Can you multiply your value?

Can you multiply your value?

A recent front page article on the Wall Street Journal (“Big Rally Pumps Up Wall Street Bonuses“) debunks the key argument of the London financial sector to keep bonuses high. What is that argument first of all?

When regulators try to limit bonuses, finance lobbyists retort that they will not be able to retain top talent who boost their firms’ performance. The European Union will soon impose a cap on bonuses, which shareholders can set at a maximum of double the base salary. The UK government is attacking such a cap in the court with legal arguments, but mostly because it fears an exodus of bankers from the City and a loss of competitiveness for those who remain.

The Wall Street article says two things that are worth analysing to show how insane the bonus system has become. First, bonus packages for traders and investment bankers in America will get a boost from the last two months of 2013 because of a late year rally on the New York stock exchange. Surely those traders did not suddenly discover their extraordinary skills at the end of October, and their talents have not magically changed compared to the first ten months of this year, right? They are the same people with the same skills and judgements as before the market rally. Their bonus gets a boost not from their individual contributions during the last two months of the year; they get a boost because the stock market picked up.

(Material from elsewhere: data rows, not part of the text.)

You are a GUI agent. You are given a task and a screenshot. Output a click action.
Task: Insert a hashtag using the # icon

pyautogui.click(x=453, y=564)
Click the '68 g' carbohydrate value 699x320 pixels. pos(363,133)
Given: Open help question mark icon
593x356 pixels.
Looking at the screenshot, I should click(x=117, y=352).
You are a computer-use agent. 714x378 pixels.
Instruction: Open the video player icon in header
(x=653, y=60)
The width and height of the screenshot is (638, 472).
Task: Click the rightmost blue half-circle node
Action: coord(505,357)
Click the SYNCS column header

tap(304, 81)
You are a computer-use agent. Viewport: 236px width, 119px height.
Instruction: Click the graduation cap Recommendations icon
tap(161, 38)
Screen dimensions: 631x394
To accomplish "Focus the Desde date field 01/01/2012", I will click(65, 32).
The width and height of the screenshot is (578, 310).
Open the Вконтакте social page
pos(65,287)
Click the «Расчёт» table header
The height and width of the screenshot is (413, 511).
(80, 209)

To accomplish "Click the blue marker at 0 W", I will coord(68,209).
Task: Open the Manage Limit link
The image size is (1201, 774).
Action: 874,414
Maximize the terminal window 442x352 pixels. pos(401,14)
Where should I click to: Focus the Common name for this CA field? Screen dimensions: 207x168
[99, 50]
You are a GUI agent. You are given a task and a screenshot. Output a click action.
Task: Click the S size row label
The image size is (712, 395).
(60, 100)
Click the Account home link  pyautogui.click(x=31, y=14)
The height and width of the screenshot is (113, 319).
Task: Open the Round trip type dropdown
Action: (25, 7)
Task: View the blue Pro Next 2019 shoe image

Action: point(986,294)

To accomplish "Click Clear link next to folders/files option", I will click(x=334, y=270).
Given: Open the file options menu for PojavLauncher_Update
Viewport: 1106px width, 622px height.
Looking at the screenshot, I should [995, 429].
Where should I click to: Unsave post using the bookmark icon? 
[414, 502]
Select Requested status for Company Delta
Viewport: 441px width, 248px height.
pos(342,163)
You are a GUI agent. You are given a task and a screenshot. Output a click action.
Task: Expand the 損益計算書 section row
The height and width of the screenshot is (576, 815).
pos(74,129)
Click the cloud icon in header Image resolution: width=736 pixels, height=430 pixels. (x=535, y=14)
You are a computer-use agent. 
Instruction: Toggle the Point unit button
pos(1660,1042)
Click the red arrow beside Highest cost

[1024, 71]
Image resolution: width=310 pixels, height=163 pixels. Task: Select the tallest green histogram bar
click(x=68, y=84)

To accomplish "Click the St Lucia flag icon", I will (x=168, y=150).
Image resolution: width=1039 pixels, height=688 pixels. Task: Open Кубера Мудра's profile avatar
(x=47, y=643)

Second, the Wall Street article says that bond traders will have a lousy bonus year, whereas they commanded the biggest rewards in the past because of the bull market in fixed-income products. Let’s rephrase this. If you are an excellent bond trader at a time when bond markets tank, your bonus tends to go down. If you are a so-so stock trader, you can still be lucky because you happen to be in the job when stock markets soar. Again, the bonus is not performance related in the sense of a reward for individual contribution and talent. It is performance related in the sense that the market goes up or down. One UBS expert is quoted as saying that “the winds of favour have really shifted” against bond traders and towards stock traders. So no matter your sailing skills, your bonus depends in part on the wind that brings you back to the port.

The bonus lobbyists argue that rare-to-find talent will leave London because of EU rules and go to New York or Singapore. But research shows that people do not just move between companies because one pays more than the other. And the idea that there is a limited pool of talent out there is bogus. Bankers are not sports stars with exceptional muscles and rare abilities. There are enough people who can be educated to become excellent at trading and making corporate deals happen. So any departure can be compensated by new recruitment. This is even truer as bonus advocates constantly refer to a need for high pay to attract the best in a global labour market. If the pool of candidates is truly global, there are thousands and thousands of suitable candidates out there.

One quote in the Wall Street article by a recruitment specialist is revealing and absurd at the same time. Bond traders say “they are working three times as hard for a third of the compensation”. Bonuses are not about rewarding hard work or retaining people with exceptional judgement in the firm. If they were, traders operating in the more difficult conditions of a bear market would get more pay than those who are just running with the bulls.